Maybe this isn’t new or earth-shattering wisdom, but the frequency I heard it repeated got me thinking: Why is it all up to the network pro? Isn’t expecting the network guy to troubleshoot application performance sort of like expecting the highway department to fix your car?
Before you start to complain too much, though, think about MacGruber. If you haven’t seen the recurring sketch on Saturday Night Live, Will Forte plays an alcoholic, neurotic spoof on MacGyver. In the most recent MacGruber sketch with Jonah Hill, MacGruber confronts his assistants about criticizing his abilities and questioning his job performance. He’s so busy worrying about this that he fails to defuse the ticking time bomb, and — boom!

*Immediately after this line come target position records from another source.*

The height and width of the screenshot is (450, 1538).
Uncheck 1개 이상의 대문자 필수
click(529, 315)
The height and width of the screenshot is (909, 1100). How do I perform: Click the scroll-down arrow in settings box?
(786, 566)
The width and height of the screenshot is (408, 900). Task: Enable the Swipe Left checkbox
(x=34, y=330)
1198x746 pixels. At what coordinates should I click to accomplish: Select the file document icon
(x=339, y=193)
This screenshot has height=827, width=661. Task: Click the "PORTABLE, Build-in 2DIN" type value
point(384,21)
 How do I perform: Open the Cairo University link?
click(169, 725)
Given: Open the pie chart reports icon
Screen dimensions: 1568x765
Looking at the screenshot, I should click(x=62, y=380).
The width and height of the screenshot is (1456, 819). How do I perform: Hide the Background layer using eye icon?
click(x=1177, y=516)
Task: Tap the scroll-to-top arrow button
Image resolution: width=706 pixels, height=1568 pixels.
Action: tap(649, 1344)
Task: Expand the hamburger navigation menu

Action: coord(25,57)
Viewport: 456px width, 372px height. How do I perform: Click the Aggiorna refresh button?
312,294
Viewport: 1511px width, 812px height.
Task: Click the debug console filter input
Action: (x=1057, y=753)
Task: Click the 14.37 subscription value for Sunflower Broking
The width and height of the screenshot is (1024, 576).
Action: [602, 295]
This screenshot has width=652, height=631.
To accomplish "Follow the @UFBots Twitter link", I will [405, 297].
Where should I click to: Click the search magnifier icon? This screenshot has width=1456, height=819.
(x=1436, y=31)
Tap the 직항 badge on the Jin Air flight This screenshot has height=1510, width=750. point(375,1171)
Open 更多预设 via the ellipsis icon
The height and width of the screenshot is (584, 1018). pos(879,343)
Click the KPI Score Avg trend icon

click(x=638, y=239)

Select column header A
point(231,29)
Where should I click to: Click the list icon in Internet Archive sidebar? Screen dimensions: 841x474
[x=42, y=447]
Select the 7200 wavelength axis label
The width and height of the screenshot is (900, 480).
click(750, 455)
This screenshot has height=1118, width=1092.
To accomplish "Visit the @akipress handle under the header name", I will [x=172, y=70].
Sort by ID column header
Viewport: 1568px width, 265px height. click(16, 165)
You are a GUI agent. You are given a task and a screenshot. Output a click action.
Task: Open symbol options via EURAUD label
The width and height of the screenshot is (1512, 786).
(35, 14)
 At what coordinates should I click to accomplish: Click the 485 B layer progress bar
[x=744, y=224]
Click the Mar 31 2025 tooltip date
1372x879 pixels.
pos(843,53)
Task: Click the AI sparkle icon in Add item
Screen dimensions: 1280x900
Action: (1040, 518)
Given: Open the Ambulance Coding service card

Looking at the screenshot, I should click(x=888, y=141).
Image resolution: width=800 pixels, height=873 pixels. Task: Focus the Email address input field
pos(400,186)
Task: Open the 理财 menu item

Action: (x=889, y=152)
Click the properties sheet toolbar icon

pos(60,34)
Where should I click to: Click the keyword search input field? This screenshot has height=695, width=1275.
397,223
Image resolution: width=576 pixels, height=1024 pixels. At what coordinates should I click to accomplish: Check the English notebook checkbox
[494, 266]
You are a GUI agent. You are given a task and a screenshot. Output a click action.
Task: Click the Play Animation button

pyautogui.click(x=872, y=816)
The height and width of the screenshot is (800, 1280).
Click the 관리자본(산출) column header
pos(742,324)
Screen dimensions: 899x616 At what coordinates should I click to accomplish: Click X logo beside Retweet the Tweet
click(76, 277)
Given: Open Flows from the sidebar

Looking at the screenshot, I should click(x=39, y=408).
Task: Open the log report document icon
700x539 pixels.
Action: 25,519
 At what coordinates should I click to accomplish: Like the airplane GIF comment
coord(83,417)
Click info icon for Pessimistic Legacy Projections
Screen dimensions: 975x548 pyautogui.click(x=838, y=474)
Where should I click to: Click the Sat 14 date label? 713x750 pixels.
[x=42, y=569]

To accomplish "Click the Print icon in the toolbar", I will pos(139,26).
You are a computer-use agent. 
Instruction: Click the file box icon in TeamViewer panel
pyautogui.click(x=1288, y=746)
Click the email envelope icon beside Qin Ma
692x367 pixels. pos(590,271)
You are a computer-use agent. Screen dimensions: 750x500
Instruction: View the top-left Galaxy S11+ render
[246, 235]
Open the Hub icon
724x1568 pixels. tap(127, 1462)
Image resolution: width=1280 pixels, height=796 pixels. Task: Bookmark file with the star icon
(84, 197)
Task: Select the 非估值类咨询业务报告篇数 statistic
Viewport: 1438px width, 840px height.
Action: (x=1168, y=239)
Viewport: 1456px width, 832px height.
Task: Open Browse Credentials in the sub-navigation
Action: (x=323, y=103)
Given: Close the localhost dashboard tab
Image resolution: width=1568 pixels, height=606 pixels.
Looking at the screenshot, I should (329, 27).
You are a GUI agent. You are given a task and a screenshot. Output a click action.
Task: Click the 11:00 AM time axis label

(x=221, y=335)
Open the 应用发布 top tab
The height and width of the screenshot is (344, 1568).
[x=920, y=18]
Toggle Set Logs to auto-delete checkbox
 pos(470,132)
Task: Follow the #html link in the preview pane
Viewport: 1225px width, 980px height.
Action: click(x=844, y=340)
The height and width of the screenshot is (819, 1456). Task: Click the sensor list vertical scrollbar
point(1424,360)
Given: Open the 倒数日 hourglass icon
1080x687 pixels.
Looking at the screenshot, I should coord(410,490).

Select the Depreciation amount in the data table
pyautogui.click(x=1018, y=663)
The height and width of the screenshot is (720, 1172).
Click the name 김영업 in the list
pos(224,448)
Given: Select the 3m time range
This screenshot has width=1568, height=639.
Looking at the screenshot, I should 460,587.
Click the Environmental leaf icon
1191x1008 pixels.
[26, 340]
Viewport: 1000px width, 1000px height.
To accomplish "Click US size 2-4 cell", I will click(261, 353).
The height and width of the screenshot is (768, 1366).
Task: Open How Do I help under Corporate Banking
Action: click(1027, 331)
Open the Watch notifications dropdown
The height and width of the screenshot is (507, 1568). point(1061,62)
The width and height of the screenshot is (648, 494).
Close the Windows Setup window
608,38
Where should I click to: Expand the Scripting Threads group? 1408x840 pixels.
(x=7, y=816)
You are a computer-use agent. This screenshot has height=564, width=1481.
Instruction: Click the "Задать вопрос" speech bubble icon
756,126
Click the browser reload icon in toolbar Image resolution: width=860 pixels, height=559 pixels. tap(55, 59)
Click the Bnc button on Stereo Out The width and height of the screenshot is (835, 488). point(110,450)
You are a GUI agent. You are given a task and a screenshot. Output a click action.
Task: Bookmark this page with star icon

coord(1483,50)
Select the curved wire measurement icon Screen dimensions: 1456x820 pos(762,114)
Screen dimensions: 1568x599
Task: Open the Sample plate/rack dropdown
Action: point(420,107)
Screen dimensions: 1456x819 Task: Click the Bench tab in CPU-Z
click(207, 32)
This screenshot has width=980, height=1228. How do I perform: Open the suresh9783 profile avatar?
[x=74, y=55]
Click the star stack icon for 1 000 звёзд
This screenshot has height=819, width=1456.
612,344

Imagine you’re MacGruber, the ticking timebomb is an application performance problem, and Jonah Hill is an application manager blaming your network for his flawed application. You could get defensive and argue with him over whose fault the bomb is. But look what happens.
Sometimes, if you don’t fix the problem, nobody will.
I asked Craig Hulbert, a senior network engineer at a major health care company in Ohio, why so much responsibility falls on the shoulders of network staff. He answered, “Lowest common denominator,” and explained that calling him is almost always the first step taken when there’s a problem to solve.
I’m not sure whether the network is the lowest common denominator. I would like to think that the smartest people with the most technical know-how are running the network, and when people have a problem that’s where they turn.
As far as I know, they’re not turning to the security team to fix application problems or asking the CEO to bone up on his geek-speak.
> Does your network take the blame for poor application performance? Tell us your story in an email.
What, you don’t know a precise number? Then get over to RateMyNetworkDiagram.com and find out exactly how pretty your peers think your network diagram is on a sliding 1-10 scale. It’s HotOrNot.com for the networking set.
My favorite diagram overlaid the components and locations over an outdoor picture of the building, although another which explained Godzilla’s position in the network was helpful when planning my home setup.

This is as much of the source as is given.